Monday, October 19, 2009
Baking vs. Cooking
I bought a pie pumpkin last week and this weekend I made it into a pie. I've been baking since I was a kid, partly, I think, because it was something to do on rainy days. My best friend Amy and my sister and I would page through my mother's loose-leaf Betty Crocker cookbook, which was full of little homey pieces of advice that we thought were hilarious. (The editors evidently thought that housewives would not willingly cook or bake unless the recipes were made more exciting with little rhymes and mantras.) I still use a slightly earlier edition (1950) of Betty Crocker, and the baking recipes, while somewhat lacking in oomph, are good as ever.
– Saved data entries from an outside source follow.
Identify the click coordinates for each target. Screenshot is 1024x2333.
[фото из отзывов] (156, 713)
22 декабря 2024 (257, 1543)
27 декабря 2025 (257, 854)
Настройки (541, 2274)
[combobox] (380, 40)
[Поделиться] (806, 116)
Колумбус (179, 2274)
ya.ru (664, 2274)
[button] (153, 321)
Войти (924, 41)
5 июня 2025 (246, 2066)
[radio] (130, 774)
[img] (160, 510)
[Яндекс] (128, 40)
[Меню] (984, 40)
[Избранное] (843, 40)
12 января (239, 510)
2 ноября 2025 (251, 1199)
While I was rolling out the pie crust, I paused to think about why I am a good baker and love to do it, while I don't much like cooking and don't do it too well and I came to the conclusion that the answer lies in the fundamental difference between baking and cooking. Baking is orderly. You do step one (cook pumpkin), step two (puree pumpkin), step three (mix pie crust ingredients), etc. You nearly always have to complete a set task before going onto the next one. Cooking a meal, on the other hand, usually requires doing a bunch of different things all at once, hopefully timed so that they all finish together and can be served that way. I'm just not very good at that. Also, I have a tendency to sit down and read a book in the middle of things, and it turns out that baking is conducive to this, and cooking is not. I think this comparison may extend to writing as well. I like to know what I'm doing, and do it, and complete it. I'm not the type of writer who will have a bunch different plots going and hope they will all come together -- although its nice when they do! And yet there are some writers, I'm sure, who can do this, and very well. But I'll stick to baking.